───── Text shown ─────

# Surf Reel



## Auburn (Jun 24, 2012)

Hey guys I was looking to get in to some shark fishing from the beach. Would a Penn Fathom Star Drag reel be a good choice for surf fishing? If not what are your suggestions?


----------



## kbush (Apr 5, 2009)

Just getting into surf fishing myself and have been reading reviews on various reels. I have a Penn Captiva that just bit the dust and now know why it is called the craptiva. I have seen a lot of good reports on the Penn Battle and Spinfisher models. I just bought an Okuma Epixor to replace the craptiva. Just neet to spool it with some big game and hit the beach tbis weekend. There were good reviews on the Okuma at Cabellas site, 45 of 50 results would reccomend.


----------



## Pompano Joe (Jan 28, 2009)

Looks like a good big fish choice, IMHO. Full metal body, centrifugal brake for casting, big braid capacity in the medium to larger reels. If you plan to cast instead of YAK your baits out, might consider the Squall. It's lighter and has a magnetic brake, but also has a little less drag. It's always a tradeoff. If I were YAKing baits out, I'd definitely a different direction. Probably a bigger/heavier reel for additional spool capacity and drag. Hope that helps. Good luck!

───── Excerpted data ─────

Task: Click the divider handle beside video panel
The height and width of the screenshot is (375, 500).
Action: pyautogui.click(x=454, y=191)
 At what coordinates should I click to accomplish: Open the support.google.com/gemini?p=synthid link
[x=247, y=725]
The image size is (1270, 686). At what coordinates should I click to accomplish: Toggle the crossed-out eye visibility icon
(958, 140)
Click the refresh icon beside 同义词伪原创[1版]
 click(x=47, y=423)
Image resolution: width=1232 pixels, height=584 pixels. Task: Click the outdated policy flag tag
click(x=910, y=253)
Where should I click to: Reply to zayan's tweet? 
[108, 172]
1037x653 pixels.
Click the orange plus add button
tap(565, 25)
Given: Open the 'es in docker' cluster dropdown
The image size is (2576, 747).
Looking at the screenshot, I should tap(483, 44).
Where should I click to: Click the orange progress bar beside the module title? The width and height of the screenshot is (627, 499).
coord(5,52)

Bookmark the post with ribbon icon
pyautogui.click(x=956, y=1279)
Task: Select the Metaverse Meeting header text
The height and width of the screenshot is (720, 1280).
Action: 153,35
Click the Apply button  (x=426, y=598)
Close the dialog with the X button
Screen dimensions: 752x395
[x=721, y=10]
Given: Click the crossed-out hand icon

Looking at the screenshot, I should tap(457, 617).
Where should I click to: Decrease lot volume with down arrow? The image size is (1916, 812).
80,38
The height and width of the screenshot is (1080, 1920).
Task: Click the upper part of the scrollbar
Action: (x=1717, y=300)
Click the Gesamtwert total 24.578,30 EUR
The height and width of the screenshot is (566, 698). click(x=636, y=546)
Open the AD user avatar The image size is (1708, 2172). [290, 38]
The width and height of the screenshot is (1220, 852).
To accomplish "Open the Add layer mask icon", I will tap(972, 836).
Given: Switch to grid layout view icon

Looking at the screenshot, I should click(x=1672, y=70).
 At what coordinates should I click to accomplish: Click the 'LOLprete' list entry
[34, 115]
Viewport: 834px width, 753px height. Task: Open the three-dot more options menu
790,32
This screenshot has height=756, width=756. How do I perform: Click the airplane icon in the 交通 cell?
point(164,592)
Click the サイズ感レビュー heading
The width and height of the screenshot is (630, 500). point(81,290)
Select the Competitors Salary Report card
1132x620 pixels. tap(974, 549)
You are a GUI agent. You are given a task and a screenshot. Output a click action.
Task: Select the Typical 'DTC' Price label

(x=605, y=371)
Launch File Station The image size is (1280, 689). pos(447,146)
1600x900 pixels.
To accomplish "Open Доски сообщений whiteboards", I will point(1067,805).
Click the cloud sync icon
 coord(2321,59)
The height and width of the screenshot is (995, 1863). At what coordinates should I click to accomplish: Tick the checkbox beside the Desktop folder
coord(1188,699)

─────

◆ What to do:
- 1) In the surf reel thread, which reel did kbush buy to replace the Penn Captiva?
- 2) Carry the surf reel thread forward from the point where it ends by writing the next reply.

◆ Answers given:
- 1) An Okuma Epixor.

- 2)
----------



## kbush (Apr 5, 2009)

Pompano Joe said:


> Looks like a good big fish choice, IMHO. Full metal body, centrifugal brake for casting, big braid capacity in the medium to larger reels. If you plan to cast instead of YAK your baits out, might consider the Squall. It's lighter and has a magnetic brake, but also has a little less drag. It's always a tradeoff. If I were YAKing baits out, I'd definitely a different direction. Probably a bigger/heavier reel for additional spool capacity and drag. Hope that helps. Good luck!


Dohh, I didn't realize the OP was talking about a conventional reel. Guess I had spinning reels on my brain. Ignore what I said...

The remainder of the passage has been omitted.